父母の死骸を光のない目で見つめるヒロト。
雨はますますひどくなってきていた。
『のう…弥上ヒロト』
ヒロトは鬼神の方を見る。
『力がほしくないか…?』
「ちか…ら」
『ああ。あらゆる障害を退けることのできる、純粋な力だ』
ヒロトは、目の前に広がる父母の亡骸を見直した。
自分がこの男たちを殺すことができれば、父母は死なずにすんだのだろう。自分をいじめる悪い同級生を殺すことができれば、自分は苦しまずにすんだのだろう。
ヒロトはその力を、心の底から渇望してやまなかった。
「──日本という国は、かなり物騒なんですね」
「いや、暴対法ができてからまあまあマシになった。でも密かにまだ暗躍しているやつらもいる」
それでもラビットは、ヒロトにこんな過去があったということには強い驚きがあった。
なぜだろうか、ラビットはこうも過去を引きずっていたのに、ヒロトはこのような過去を持ちながらも普通でいられている。
「なぜ、あなたはこのような過去を持ちながら、平静でいられるのですか…?」
その質問に、ヒロトはしばし答えを悩んだ。
そして彼は、微笑んでこう言った。
「クヨクヨしてたって、仕方ねえからな」
ニカッとした笑みに、ラビットは少し胸が引き締まるのを感じた。
彼もまた、自分と同じくらいの苦しみを受けたはずなのに、こんなに差ができてしまうなんて…──ラビットは、自分の弱さをそこで痛感した。
「すごいですね…あなたは」
「…?」
ヒロトが震えた声に振り返ると、ラビットは泣いていた。だが口角が上がっている。嗚咽をこらえるそのさまは、自分の弱さを嘲笑うかのようだった。

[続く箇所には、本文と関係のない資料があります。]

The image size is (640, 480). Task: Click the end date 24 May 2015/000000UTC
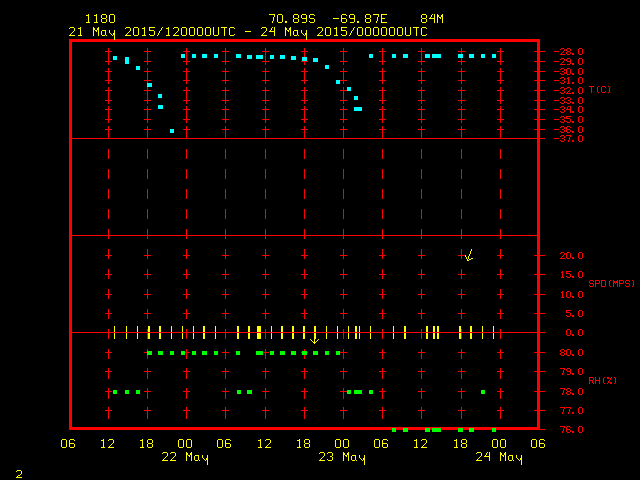344,31
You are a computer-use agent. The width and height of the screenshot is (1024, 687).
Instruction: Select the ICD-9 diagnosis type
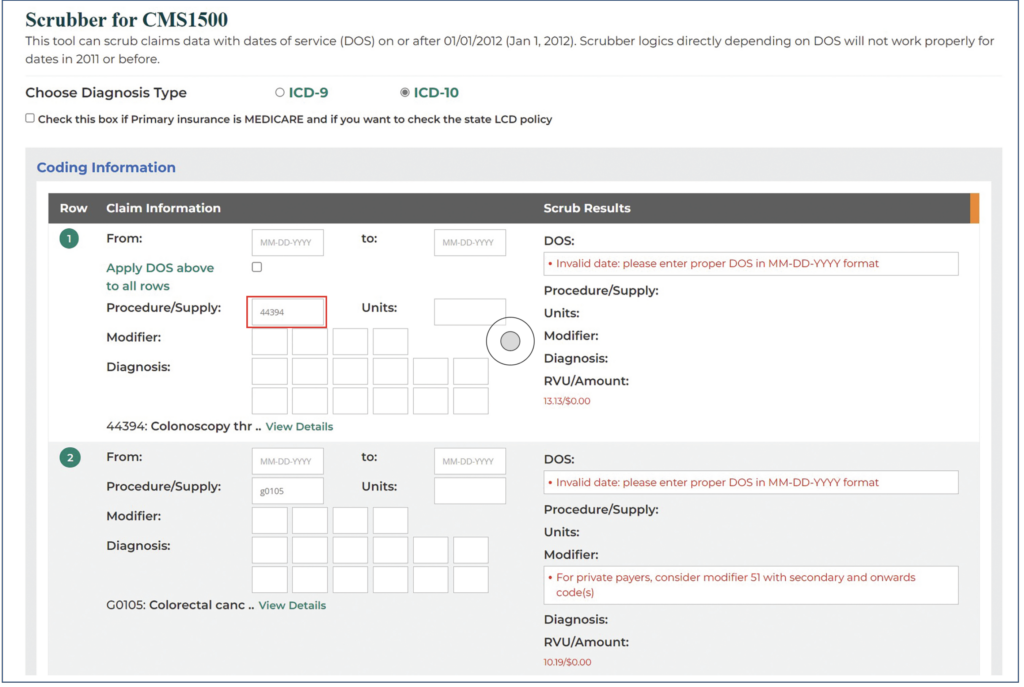point(280,91)
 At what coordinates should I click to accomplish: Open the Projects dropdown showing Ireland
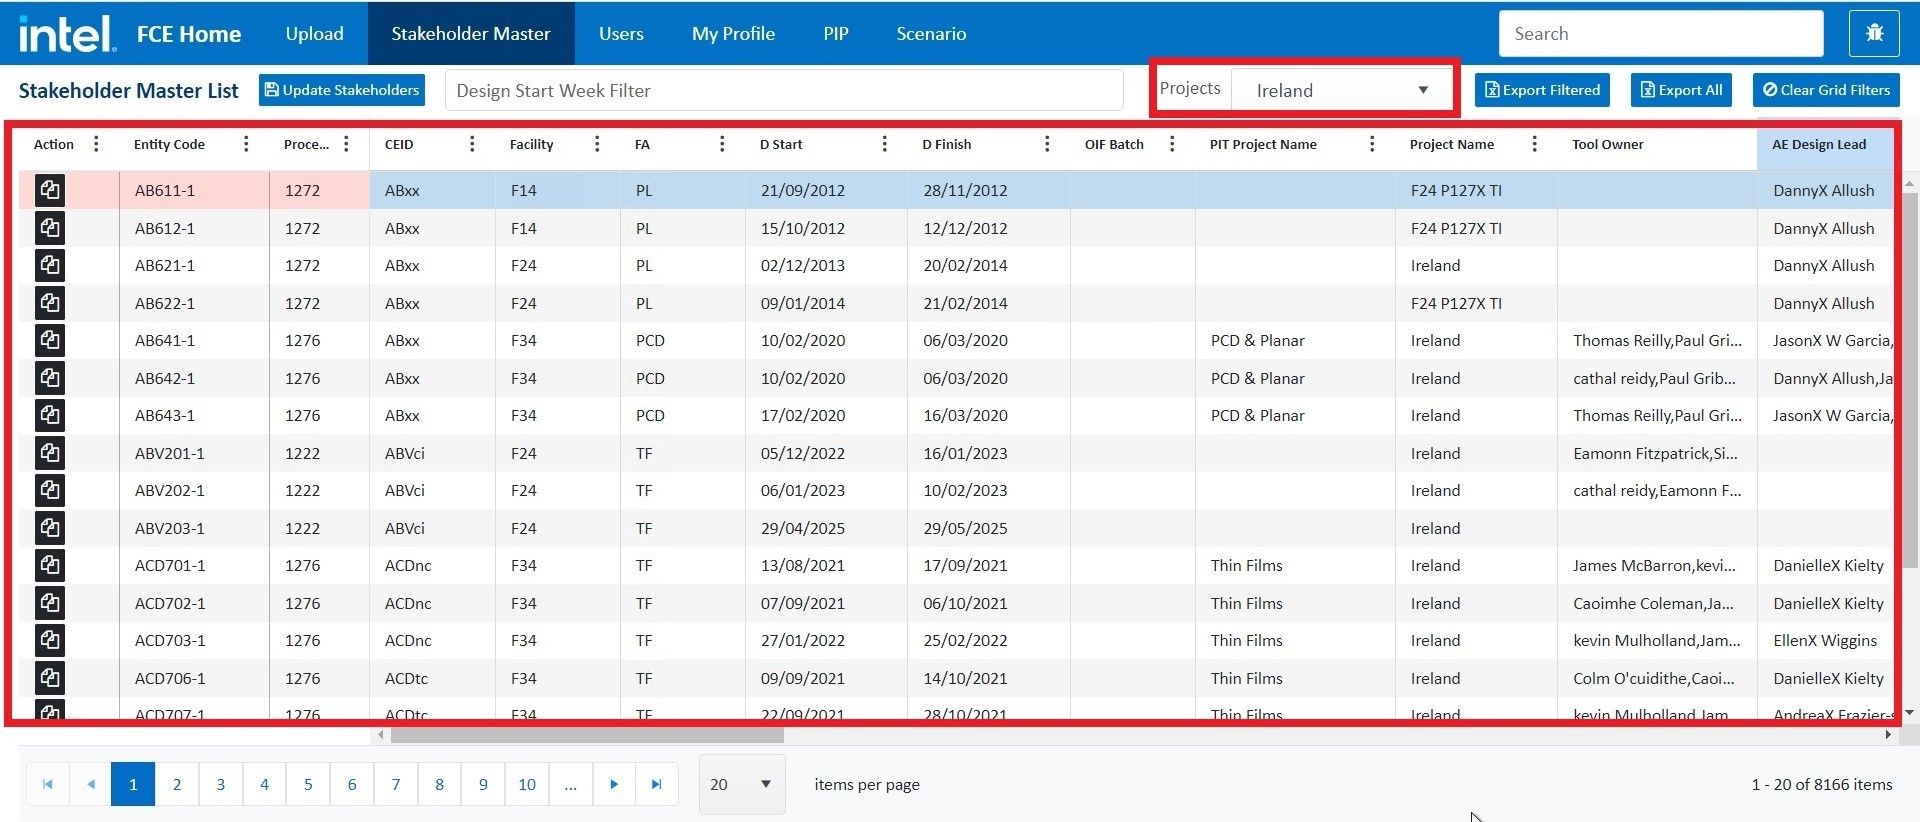(1341, 91)
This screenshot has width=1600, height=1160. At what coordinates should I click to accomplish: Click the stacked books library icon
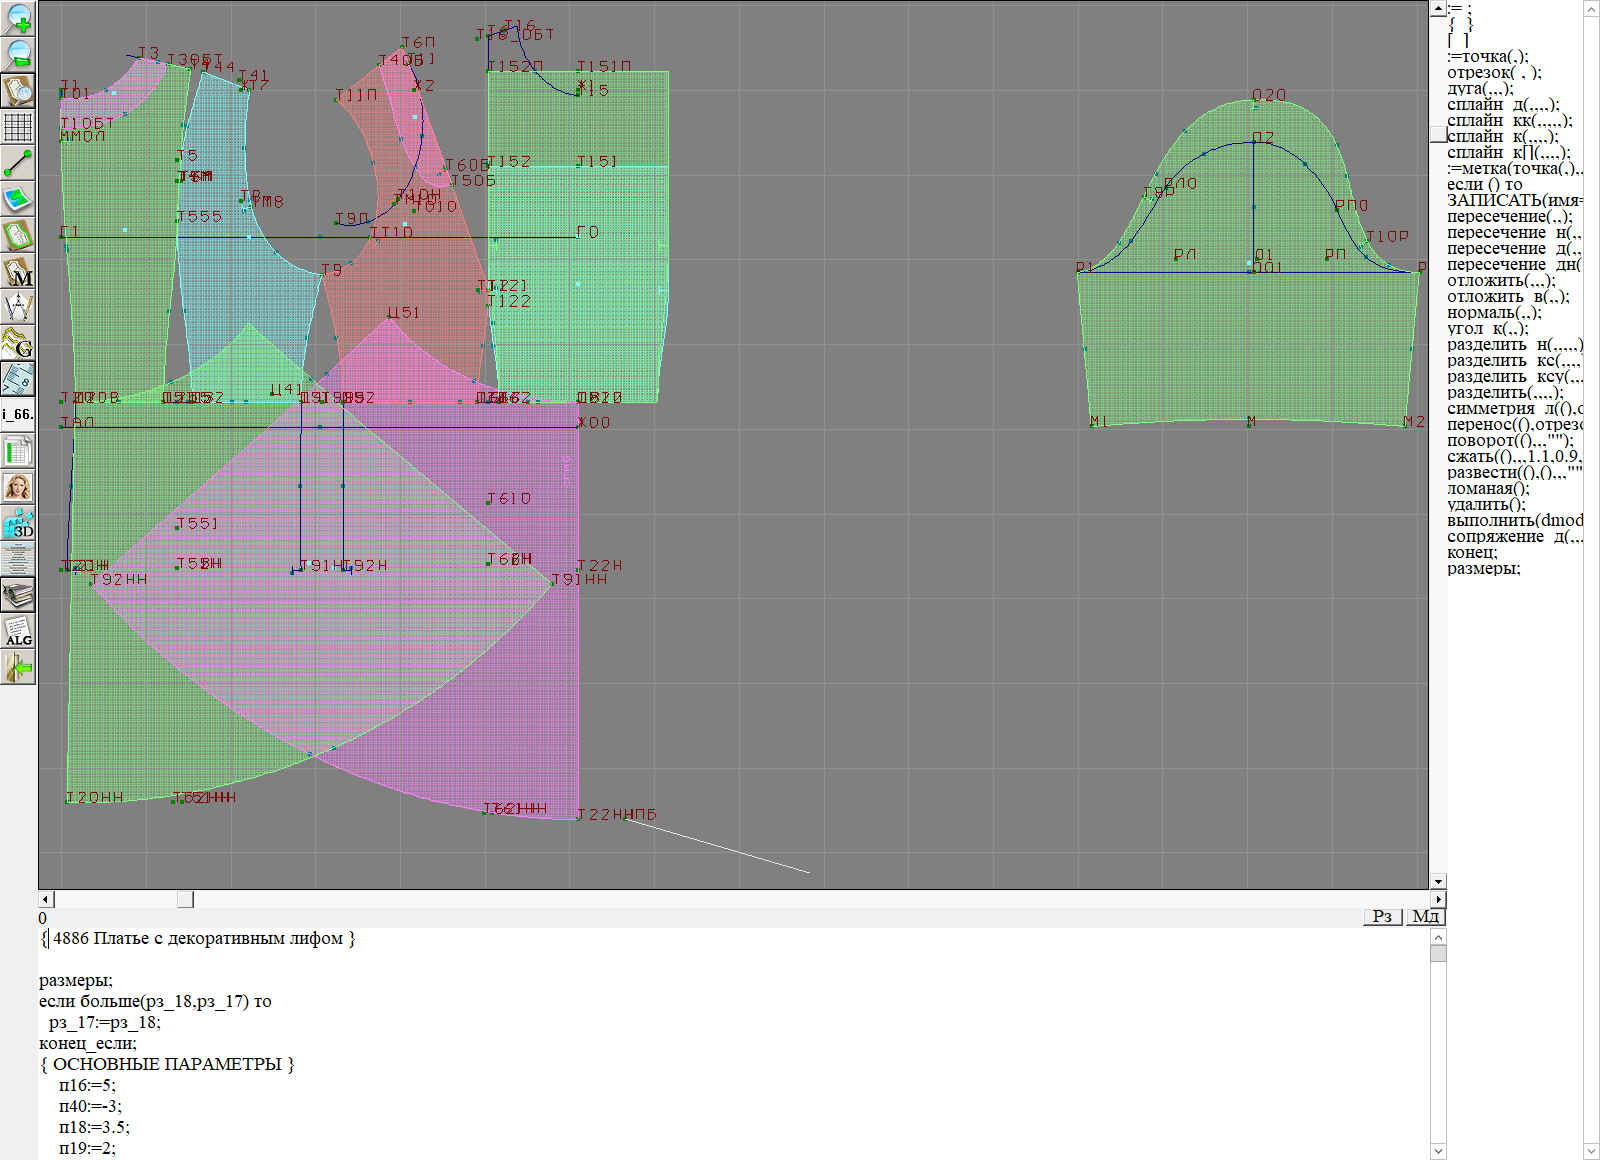[18, 595]
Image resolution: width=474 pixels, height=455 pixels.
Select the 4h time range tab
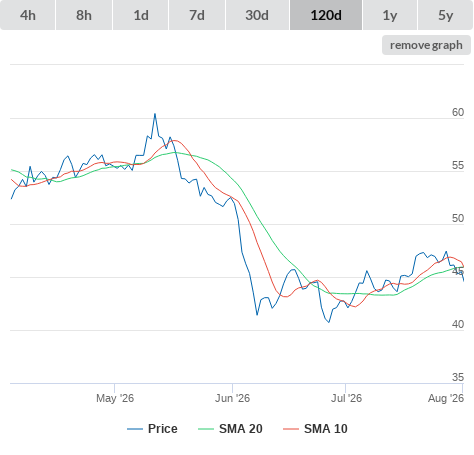[28, 15]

「強すぎ…ますよ。わたくし…なんかとは…全く違──」
「そんなこたぁねえよ」
「…え?」
遮っていうヒロトにラビットは驚く。
ヒロトはため息をついて、月ののぼる空を仰ぐ。
「俺だって、弱い生きモンだよ」
「どうして…鬼神のオーラがあるのに──」
「それが理由だ」
ヒロトは小さくそう答えてから、再び語り出した。